Paper: on NASA/ADS // published in MIT Journal of Undergraduate Research
Yahalomi, Schechter, & Wambsganss 2017

As an undergraduate at MIT, I led an investigation into the micro-lensing of the first discovered, strongly lensed type Ia supernova, iPTF16geu. This system cause commotion when it was discovered, as its standard candle nature plus time delay values, could theoretically lead to a constraint of the Hubble parameter. However, the macro-models published by More et al. 2017 showed significant flux ratio anomolies with the observations of the four images. I constructed a Monte-Carlo simulation, in Python, which showed that the likelihood for micro-lensing to cause these flux ratio anomalies between observations and macro-models was ~3/1000. I then showed that even if the macro-models fit perfectly, the microlensing probability density functions create a probability distribution on the intrinsic brightness with a full width half maximum of 0.73 magnitudes. As such, the error for the standard candle brightness is quite large.
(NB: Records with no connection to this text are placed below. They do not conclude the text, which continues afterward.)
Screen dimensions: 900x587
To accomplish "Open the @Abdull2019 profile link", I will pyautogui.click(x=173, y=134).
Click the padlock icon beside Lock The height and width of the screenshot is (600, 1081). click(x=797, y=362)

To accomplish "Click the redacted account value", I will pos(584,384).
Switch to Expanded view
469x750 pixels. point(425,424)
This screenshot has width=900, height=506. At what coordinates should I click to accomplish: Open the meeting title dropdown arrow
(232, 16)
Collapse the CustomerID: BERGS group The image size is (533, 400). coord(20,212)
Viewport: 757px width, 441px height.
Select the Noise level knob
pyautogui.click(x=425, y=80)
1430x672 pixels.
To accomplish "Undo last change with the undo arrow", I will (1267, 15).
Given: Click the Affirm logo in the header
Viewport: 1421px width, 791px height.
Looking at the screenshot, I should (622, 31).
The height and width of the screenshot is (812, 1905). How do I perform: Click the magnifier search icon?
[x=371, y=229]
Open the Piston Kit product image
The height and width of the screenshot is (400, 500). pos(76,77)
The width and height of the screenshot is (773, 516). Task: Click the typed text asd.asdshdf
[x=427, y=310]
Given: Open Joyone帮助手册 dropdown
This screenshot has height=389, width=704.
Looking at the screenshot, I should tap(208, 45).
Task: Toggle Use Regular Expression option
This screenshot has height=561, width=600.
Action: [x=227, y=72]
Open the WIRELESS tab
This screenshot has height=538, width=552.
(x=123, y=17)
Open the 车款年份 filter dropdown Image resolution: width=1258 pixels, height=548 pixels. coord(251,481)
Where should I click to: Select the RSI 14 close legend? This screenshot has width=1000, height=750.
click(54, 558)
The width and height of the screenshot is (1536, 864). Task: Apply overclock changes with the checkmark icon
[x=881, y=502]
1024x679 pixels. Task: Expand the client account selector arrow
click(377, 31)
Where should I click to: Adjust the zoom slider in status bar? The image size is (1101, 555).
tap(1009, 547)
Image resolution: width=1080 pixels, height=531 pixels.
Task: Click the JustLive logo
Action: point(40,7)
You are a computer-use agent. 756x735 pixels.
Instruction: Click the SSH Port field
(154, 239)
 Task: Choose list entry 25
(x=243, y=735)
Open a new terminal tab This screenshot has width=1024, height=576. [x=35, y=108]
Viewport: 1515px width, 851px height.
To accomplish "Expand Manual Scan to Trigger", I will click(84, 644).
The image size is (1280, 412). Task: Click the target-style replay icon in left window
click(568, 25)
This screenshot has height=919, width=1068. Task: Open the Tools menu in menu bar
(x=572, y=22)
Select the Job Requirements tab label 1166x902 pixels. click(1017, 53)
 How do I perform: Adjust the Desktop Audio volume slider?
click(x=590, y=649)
This reduces the utility of the standard candle nature of type Ia supernovae. This project led to a first author paper, and cover article, in the MIT Undergraduate Research Journal Fall 2017, which has 30 academic citations (as of September 2023). 

I then built on this work, leading three other micro-lensing projects that took advantage of the code that I had generated, culminating in my senior thesis, entitled “Statistical Analyses of Gravitational Microlensing Probability Densities.”